BEGIN PROVIDED INFORMATION

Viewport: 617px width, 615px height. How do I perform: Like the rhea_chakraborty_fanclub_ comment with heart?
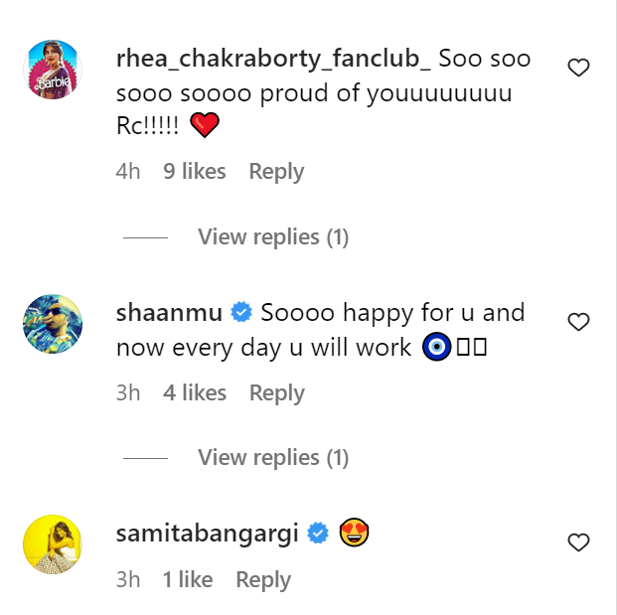pyautogui.click(x=578, y=68)
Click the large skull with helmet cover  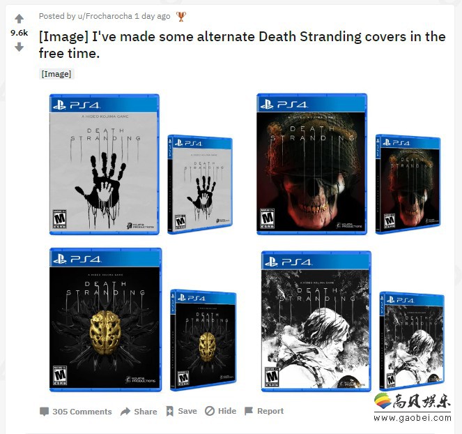(311, 164)
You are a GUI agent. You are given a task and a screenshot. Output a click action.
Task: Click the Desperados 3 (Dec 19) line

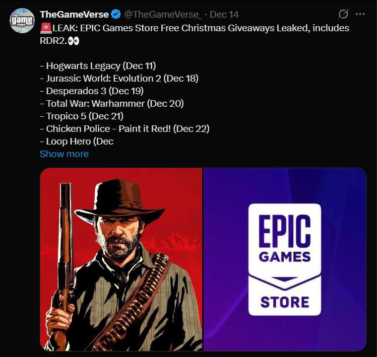92,91
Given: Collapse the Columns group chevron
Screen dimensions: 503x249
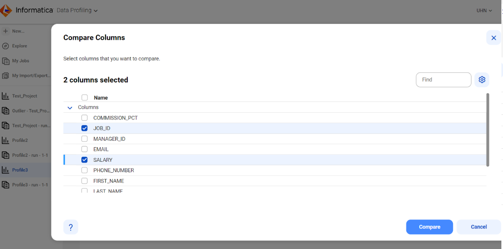Looking at the screenshot, I should pyautogui.click(x=69, y=108).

END PROVIDED INFORMATION

ASSIGNED TASK ▸
The line containing "You are a GUI" and every line after it, up to the last line of the data, should be returned exactly, without the pictures.

SOLUTION ▸
You are a GUI agent. You are given a task and a screenshot. Output a click action.
Task: Click the Desperados 3 (Dec 19) line

92,91
Given: Collapse the Columns group chevron
Screen dimensions: 503x249
Looking at the screenshot, I should pyautogui.click(x=69, y=108).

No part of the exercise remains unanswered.